4. Use of sensitive personal information Sensitive personal information which the Operating Company collects (login data of Users’ accounts in combination with credentials such as passwords) is only used or disclosed within the scope of the permissible purposes, such as identity verification and ensuring security. Therefore, the Operating Company does not provide any dedicated link that enables Users to limit the use or disclosure of sensitive personal information.

Article 4. Right to Opt-out of Sale or Sharing of Personal Information

The Operating Company has not sold or shared Users’ personal information within the past twelve (12) months, and does not plan to sell or share such information in the future. The Services are only targeted for Users who are at least sixteen (16) years of age, and therefore the Operating Company does not plan to sell or share any personal information of any persons regarding whom it has actual knowledge that they are less than sixteen (16) years of age.

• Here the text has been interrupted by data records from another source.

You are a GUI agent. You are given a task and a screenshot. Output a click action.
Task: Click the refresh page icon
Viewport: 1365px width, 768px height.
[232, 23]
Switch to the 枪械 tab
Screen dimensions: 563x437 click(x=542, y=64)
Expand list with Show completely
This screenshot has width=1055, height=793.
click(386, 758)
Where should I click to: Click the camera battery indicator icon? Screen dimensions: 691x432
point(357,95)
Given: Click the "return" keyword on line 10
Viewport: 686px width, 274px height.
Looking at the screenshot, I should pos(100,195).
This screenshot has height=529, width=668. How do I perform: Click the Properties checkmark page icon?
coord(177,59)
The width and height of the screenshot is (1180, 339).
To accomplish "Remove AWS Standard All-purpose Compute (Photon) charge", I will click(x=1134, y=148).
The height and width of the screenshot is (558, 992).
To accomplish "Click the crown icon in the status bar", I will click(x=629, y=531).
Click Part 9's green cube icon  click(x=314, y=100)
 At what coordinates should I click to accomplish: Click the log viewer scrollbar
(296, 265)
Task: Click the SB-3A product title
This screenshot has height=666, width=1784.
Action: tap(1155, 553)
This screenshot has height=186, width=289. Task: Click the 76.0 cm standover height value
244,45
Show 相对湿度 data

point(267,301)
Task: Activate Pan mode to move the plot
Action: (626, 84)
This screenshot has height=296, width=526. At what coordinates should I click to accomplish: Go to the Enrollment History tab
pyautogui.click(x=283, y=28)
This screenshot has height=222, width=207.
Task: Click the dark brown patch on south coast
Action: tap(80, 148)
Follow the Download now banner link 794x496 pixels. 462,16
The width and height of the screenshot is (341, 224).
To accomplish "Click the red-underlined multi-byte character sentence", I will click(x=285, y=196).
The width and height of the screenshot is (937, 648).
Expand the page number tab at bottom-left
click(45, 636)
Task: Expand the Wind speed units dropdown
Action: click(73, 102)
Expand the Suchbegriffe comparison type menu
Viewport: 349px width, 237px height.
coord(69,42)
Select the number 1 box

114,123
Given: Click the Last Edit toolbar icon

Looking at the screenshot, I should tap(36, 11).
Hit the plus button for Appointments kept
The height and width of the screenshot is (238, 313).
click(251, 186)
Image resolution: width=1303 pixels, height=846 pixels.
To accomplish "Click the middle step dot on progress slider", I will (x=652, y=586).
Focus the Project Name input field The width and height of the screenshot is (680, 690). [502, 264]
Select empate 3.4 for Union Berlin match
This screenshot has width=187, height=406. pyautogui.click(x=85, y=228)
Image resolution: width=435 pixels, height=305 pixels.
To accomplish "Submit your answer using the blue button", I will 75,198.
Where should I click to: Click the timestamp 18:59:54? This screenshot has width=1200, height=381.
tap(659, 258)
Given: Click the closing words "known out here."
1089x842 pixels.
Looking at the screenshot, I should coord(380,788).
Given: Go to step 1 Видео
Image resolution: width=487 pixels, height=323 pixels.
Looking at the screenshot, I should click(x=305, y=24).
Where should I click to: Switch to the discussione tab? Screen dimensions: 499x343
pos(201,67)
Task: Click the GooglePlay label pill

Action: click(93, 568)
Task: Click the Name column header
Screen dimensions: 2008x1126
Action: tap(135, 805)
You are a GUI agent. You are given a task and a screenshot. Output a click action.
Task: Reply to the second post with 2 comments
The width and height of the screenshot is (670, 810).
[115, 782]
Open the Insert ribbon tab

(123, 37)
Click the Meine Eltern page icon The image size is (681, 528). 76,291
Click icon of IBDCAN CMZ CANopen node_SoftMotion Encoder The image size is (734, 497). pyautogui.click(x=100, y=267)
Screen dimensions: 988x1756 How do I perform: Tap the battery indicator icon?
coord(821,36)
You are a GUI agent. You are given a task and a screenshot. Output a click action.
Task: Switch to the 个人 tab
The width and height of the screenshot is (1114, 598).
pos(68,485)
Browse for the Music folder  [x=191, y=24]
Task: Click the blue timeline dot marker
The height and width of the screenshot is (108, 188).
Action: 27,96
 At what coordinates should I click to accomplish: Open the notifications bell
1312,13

Article 5. Right Not to be Discriminated Against

The Operating Company shall not discriminate against a User because such User exercised any of their rights under the CCPA. In addition, the Operating Company shall not engage in any of the following acts due to a User’s exercise of such rights, unless otherwise permitted by the CCPA:

• Denying goods or services to a User;
• Charging different prices or rates for the same goods or services, depending on the User;
• Providing a different level or quality of goods or services, depending on the User;
• Suggesting that a User will receive a different price or rate for goods or services or a different level or quality of goods or services;
• Retaliating against a User who is an employee, applicant for employment, or independent contractor of the Operating Company.

Article 6. How to Exercise Rights

Users are requested to contact the Operating Company via the inquiry for provided in Article 13 of the Global Privacy Policy or email address（support@kumoy.io) in order to exercise any of the rights under the CCPA. When making any request to the Operating Company based on any of such rights, a User must provide sufficiently detailed explanations on the subject matter so that the Operating Company can appropriately understand, evaluate, and handle, the request.

Only Users themselves, any persons who are authorized by Users to act on their behalf or who are registered with the Secretary of State of California as their proxies, Users’ entrustees, or Users’ property guardians can make a request regarding Users’ personal information. If permitted under the CCPA, the Operating Company may conduct the procedures for verification of identity and proxy authority required under the CCPA.